DC 37 remembers Martin Luther King Jr.

   
 

CANDLELIGHT illuminates faces of members participating Jan. 8 in Political Action Committee’s annual commemoration of slain civil rights leader Martin Luther King Jr., who would have been 75 this year.

 

By DIANE S. WILLIAMS

In the soft glow of a candlelit memorial, the flames of freedom were re-ignited as more than 250 DC 37 members gathered Jan. 8 to commemorate the birthday of slain civil rights leader Martin Luther King Jr.

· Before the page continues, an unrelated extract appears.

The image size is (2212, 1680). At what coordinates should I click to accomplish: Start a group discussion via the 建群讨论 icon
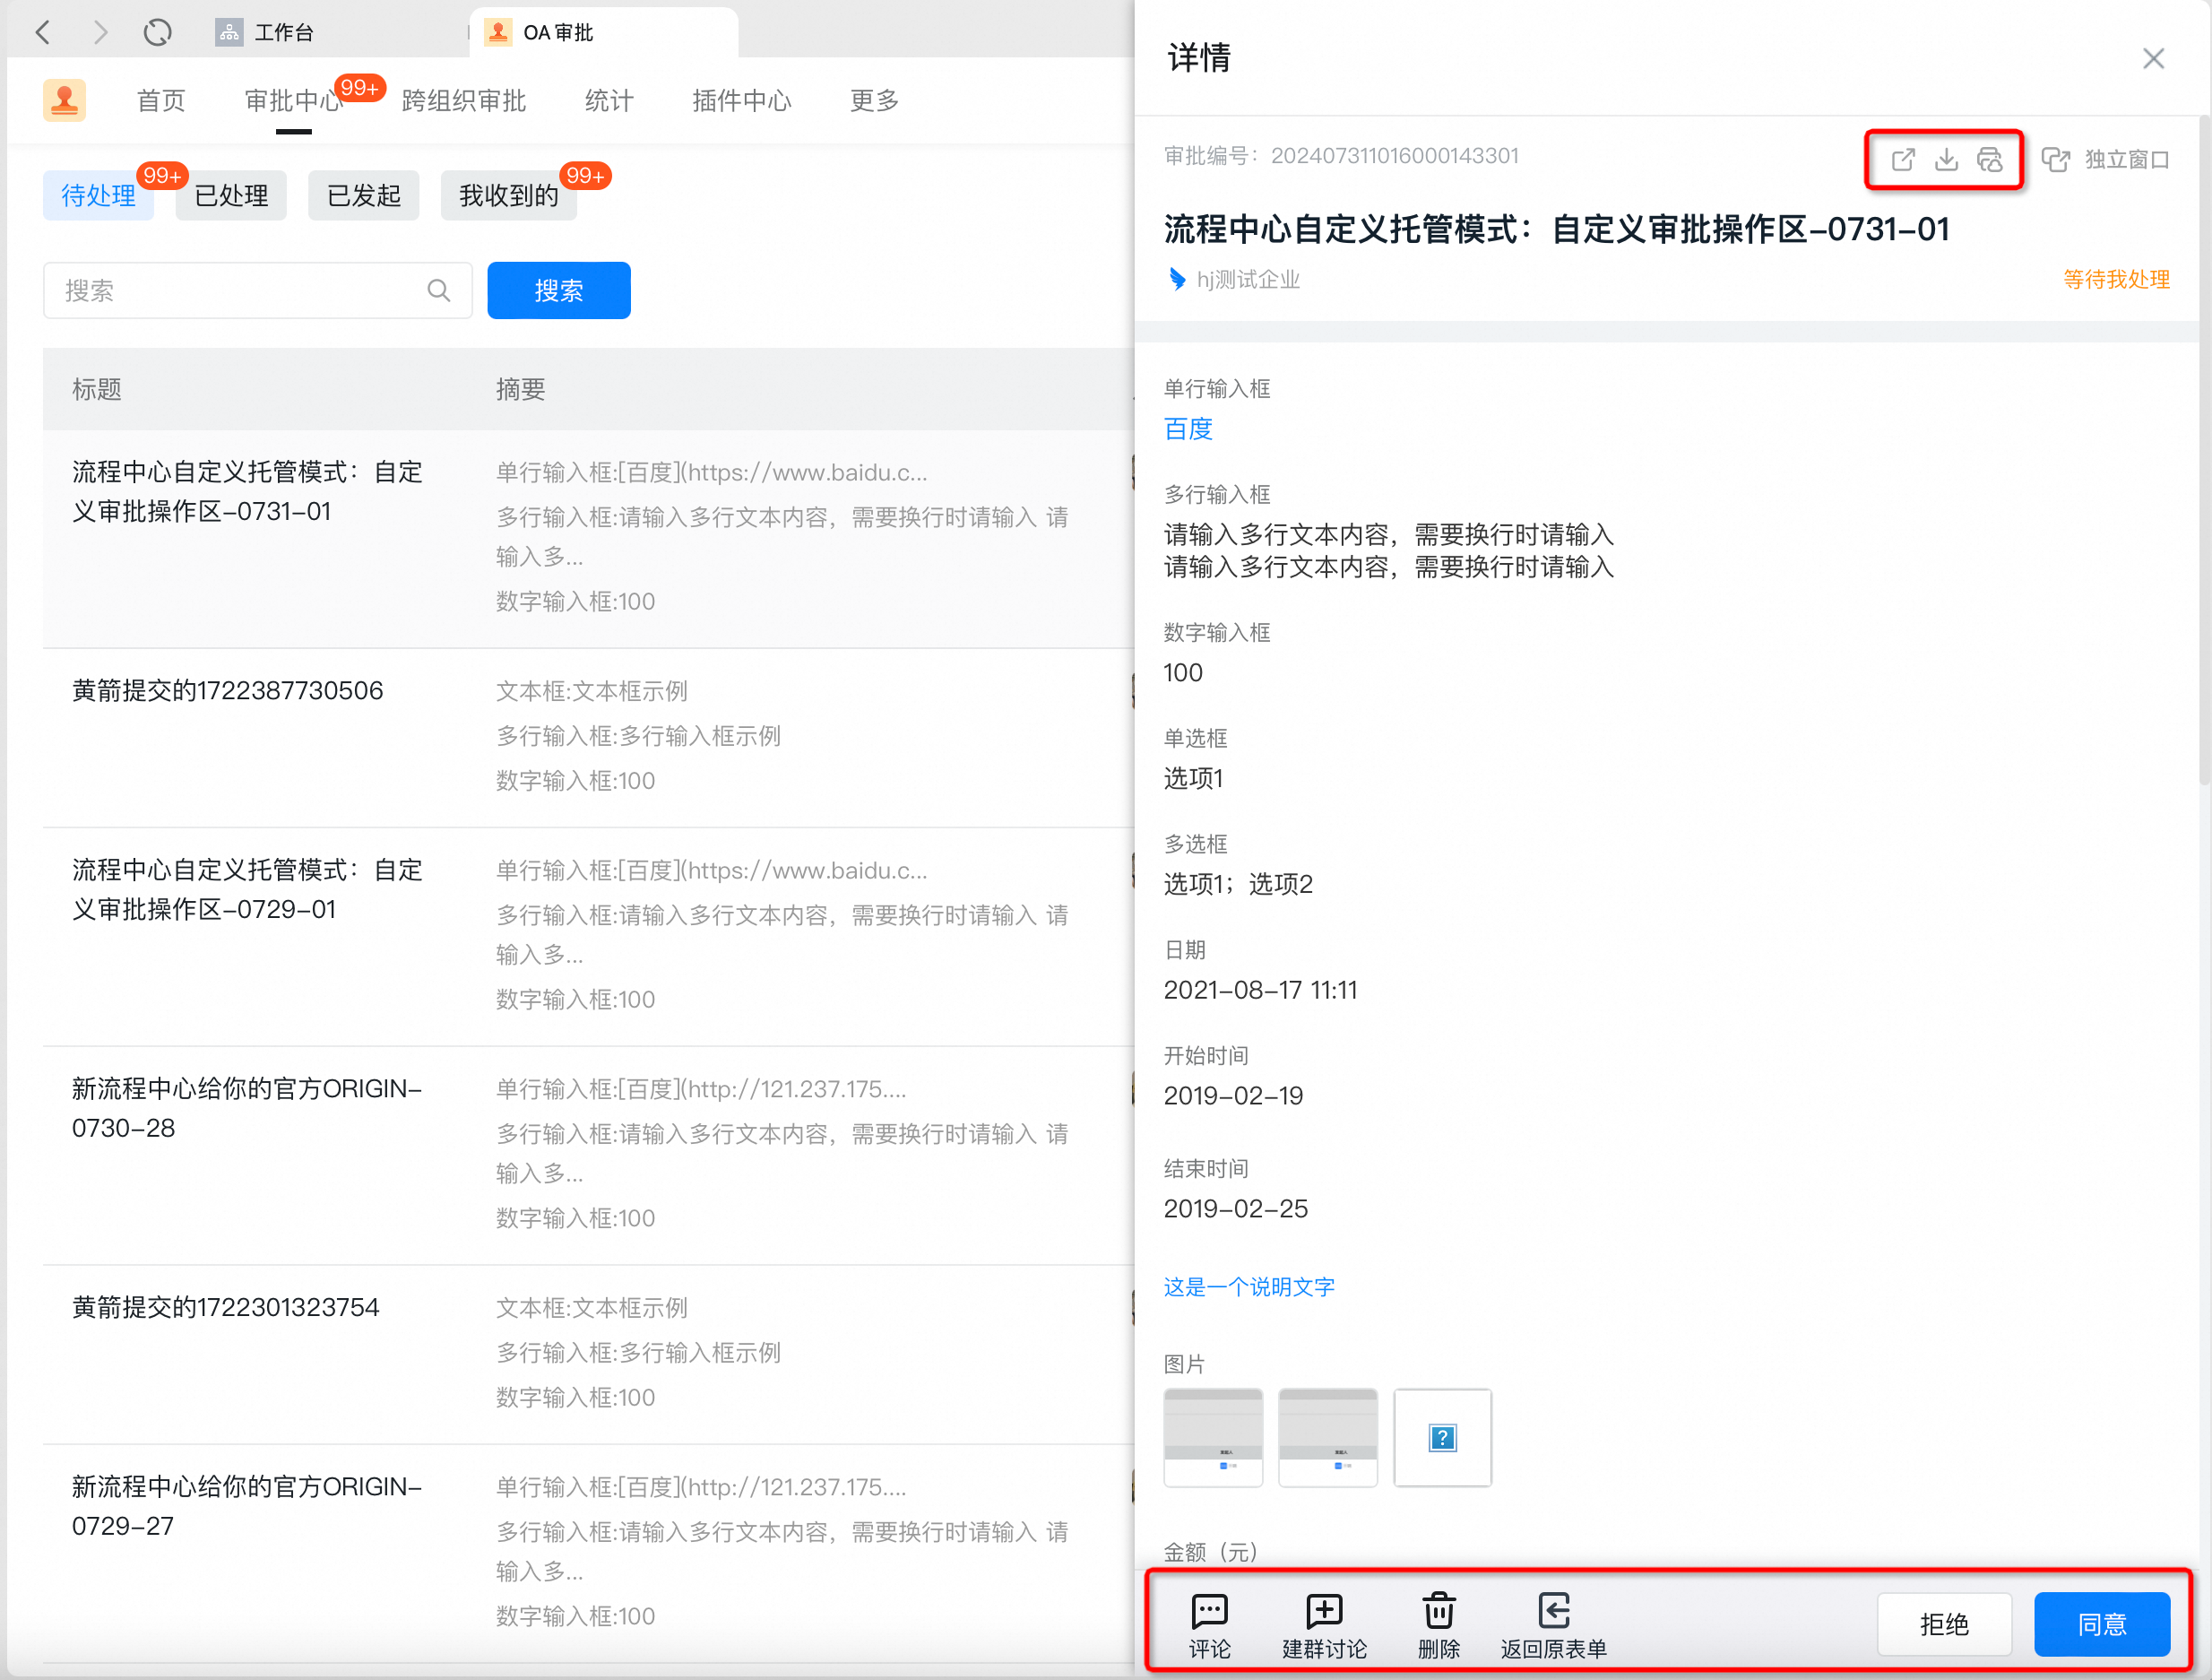coord(1324,1622)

“Dr. King died fighting for dignity for black sanitation workers and we cannot take his sacrifice for granted,” said DC 37 Executive Director Lillian Roberts. “He gave us the power to speak out when others remained silent.”

The event was sponsored by the DC 37 Political Action Committee to celebrate the life of Dr. King, who would have turned 75 on Jan. 15, had he lived. Dr. King was assassinated April 4, 1968 while in Memphis to support a sanitation strike led by DC 37’s national union, AFSCME. His nonviolent battle for justice brought world attention to the plight of Blacks and the poor. The Memphis garbage workers were bargaining for basic union representation and long-overdue raises, which they eventually won along with equal treatment and dignity on the job.

“Dr. King forced America to look at itself honestly,” said guest speaker Brooklyn Borough President Marty Markowitz. “His words of brilliance overcame ignorance.”

Mr. Markowitz compared the challenges overcome by the civil rights movement to those working families face today: Economic inequality, the threat of privatization and the Patriot Act, which cuts into basic civil liberties, threaten to eliminate the freedoms Dr. King fought for, Mr. Markowitz said.

John Rainbow, a member of Local 1549, led the crowd in singing “We Shall Overcome,” the spiritual that galvanized the movement. DC 37 members from 56 locals, their children and the presidents of Locals 372, 420, 957, 1070, 1113, 1320, 1407, 1549, 1655, and 2021 attended the union’s traditional candlelight vigil.

Dr. King forced America to uphold the ideals and promises of the Constitution. Ms. Roberts said, “The King legacy is an unforgettable part of our reality.”